4.9 Gelet op de woorden van artikel 8 van het pensioenreglement 2003 zelf, maar ook gelezen in het reglement in het geheel en de aannemelijkheid van de ene of andere uitleg, is de rechtbank van oordeel dat [eiseres sub 1] en [eiser sub 2] op grond van het pensioenreglement 2003 geen zuivere eindloonaanspraken in het vooruitzicht hadden en die in het kader van de onderhavige reglementswijziging ook niet kunnen eisen. Hieruit volgt dat het toekomstig pensioen van [eiseres sub 1] en [eiser sub 2] nimmer volgens de zuivere eindloonsystematiek is geweest, maar altijd op het gematigde, namelijk het gemiddelde salaris van twee jaar. Meer konden zij onder het pensioenreglement 2003 niet verwerven of aan toekomstig pensioen verwachten. Weliswaar is de interpretatie van de woorden “deelneming is geëindigd” onduidelijk, maar het pensioenreglement 2003 biedt tekstueel en naar bedoeling geen grondslag voor de door [eiseres sub 1] en [eiser sub 2] daaraan gegeven uitleg en de daarop door hen gebaseerde vorderingen. De vaststelling van de onder de oude regeling opgebouwde pensioenaanspraak volgens het gematigd eindloonsysteem, zoals PGGM dat heeft gedaan, is daarom niet onjuist.
4.10 De norm van het niet meer geldende artikel 6 en 8 van het pensioenreglement 2003 biedt een pensioen in het vooruitzicht over het gemiddelde van de salarissen over de kalenderjarigen voorafgaand aan het einde van de deelneming. In het onderhavige geval zou dat betekenen dat het gemiddelde over de salarissen 2001 en 2002 genomen moet worden wanneer, zoals [eiseres sub 1] en [eiser sub 2] vorderen, 31 december 2003 het meetpunt is. In het kader van de wijziging heeft PGGM dat een onredelijke uitwerking van het pensioenreglement 2003 gevonden. Daarom heeft PGGM, in afwijking van deze consequente toepassing, via bestuursbeslissing als fictie aangegeven dat de deelneming pas het daaropvolgende jaar, dus 2004, is geëindigd. Dit is voor [eiseres sub 1] en [eiser sub 2] een gunstige afwijking van het pensioenreglement 2003 bij invulling van het overgangsrecht. Voor zover [eiseres sub 1] en [eiser sub 2] hun vordering hebben gebaseerd op vermindering van verworven rechten, dan is hiervan geen sprake.

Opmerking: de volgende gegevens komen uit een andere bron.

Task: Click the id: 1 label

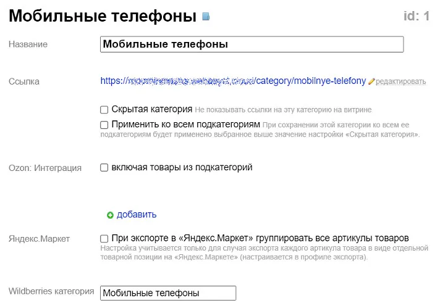Action: 417,16
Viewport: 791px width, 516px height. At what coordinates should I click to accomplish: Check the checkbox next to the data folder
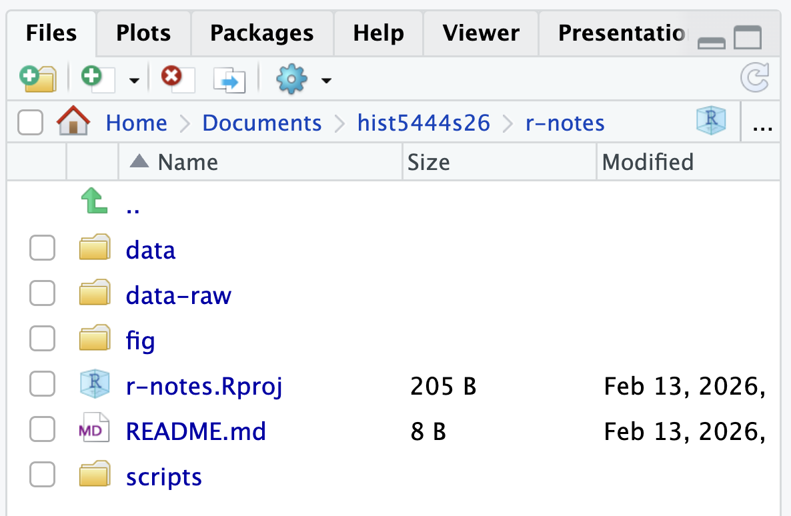(42, 247)
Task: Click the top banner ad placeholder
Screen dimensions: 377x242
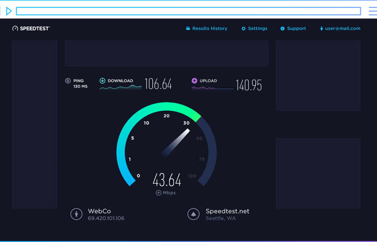Action: (x=166, y=53)
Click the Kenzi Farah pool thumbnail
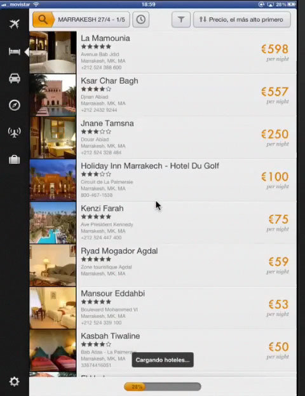The image size is (305, 396). click(53, 222)
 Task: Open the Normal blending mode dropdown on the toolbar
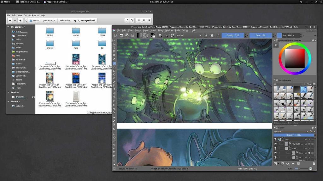pyautogui.click(x=189, y=35)
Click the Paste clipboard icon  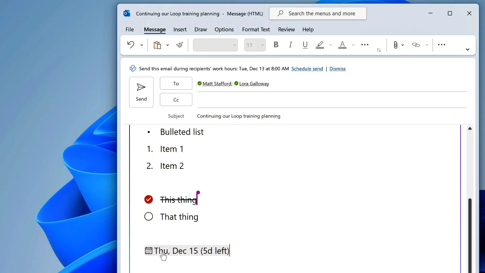point(157,45)
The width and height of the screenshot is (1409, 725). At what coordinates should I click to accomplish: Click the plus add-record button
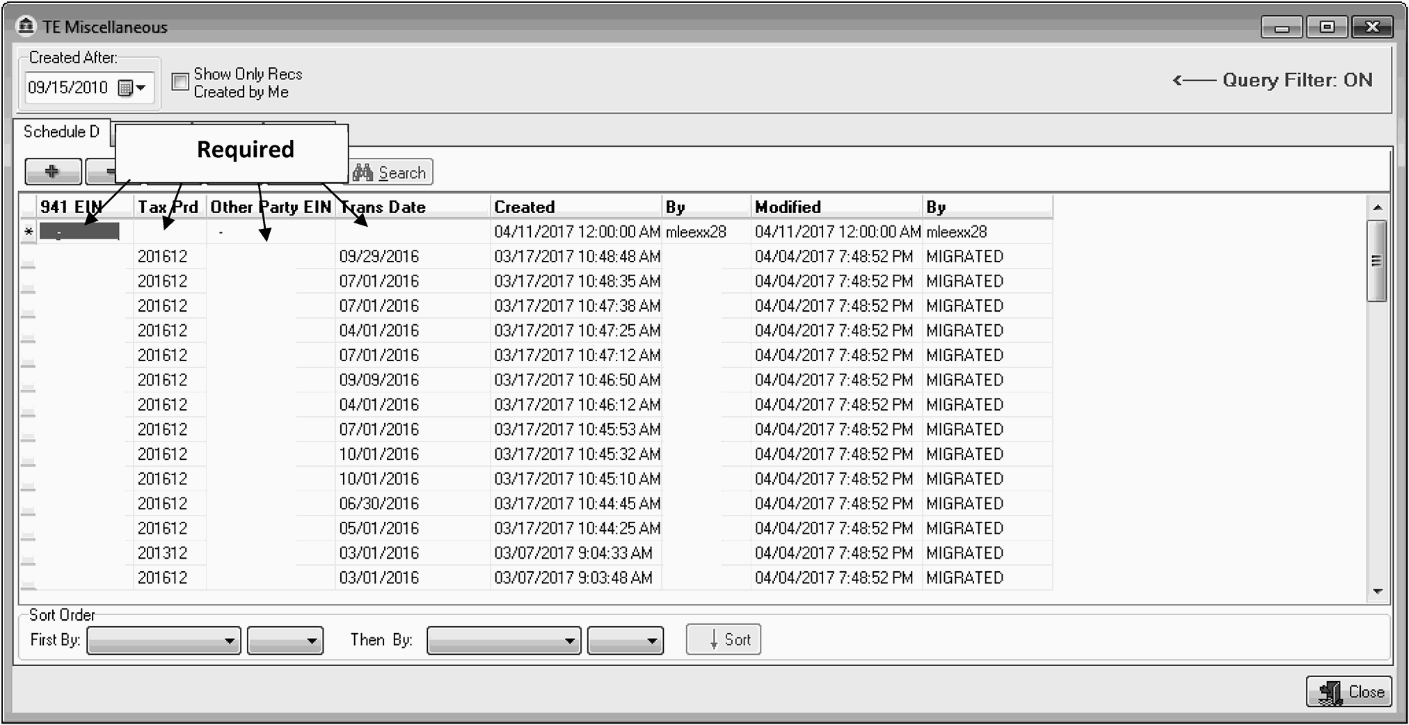pyautogui.click(x=53, y=171)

Hetgeen [eiseres sub 1] en [eiser sub 2] verder hebben aangevoerd, kan niet tot een ander oordeel leiden.
4.11 Uit het vorenstaande vloeit tevens voort dat er geen reden is de uitvoering van het besluit van PGGM van 19 december 2003 ten opzichte van [eiseres sub 1] en [eiser sub 2] achterwege te laten, in de door [eiseres sub 1] en [eiser sub 2] gevorderde zin.
4.12 Het vorenstaande leidt tot de conclusie dat zowel de primaire als de subsidiaire vordering van [eiseres sub 1] en [eiser sub 2] niet voor toewijzing vatbaar is.
4.13 [Eiseres sub 1] en [eiser sub 2] zullen als de in het ongelijk gestelde partij in de proceskosten worden veroordeeld. De kosten aan de zijde van PGGM worden begroot op:
- explootkosten EUR 0,00
- vast recht 244,00
- getuigenkosten 0,00
- deskundigen 0,00
- overige kosten 0,00
- salaris procureur 2.260,00 (5,0 punten × tarief EUR 452,00)
Totaal EUR 2.504,00
5. De beslissing
De rechtbank
5.1 wijst de vorderingen af,
5.2 veroordeelt [eiseres sub 1] en [eiser sub 2] in de proceskosten, aan de zijde van PGGM tot op heden begroot op EUR 2.504,00,
5.3 verklaart dit vonnis wat betreft de kostenveroordeling uitvoerbaar bij voorraad.
Dit vonnis is gewezen door mr. J.J. Verhoeven en in het openbaar uitgesproken op 14 maart 2007.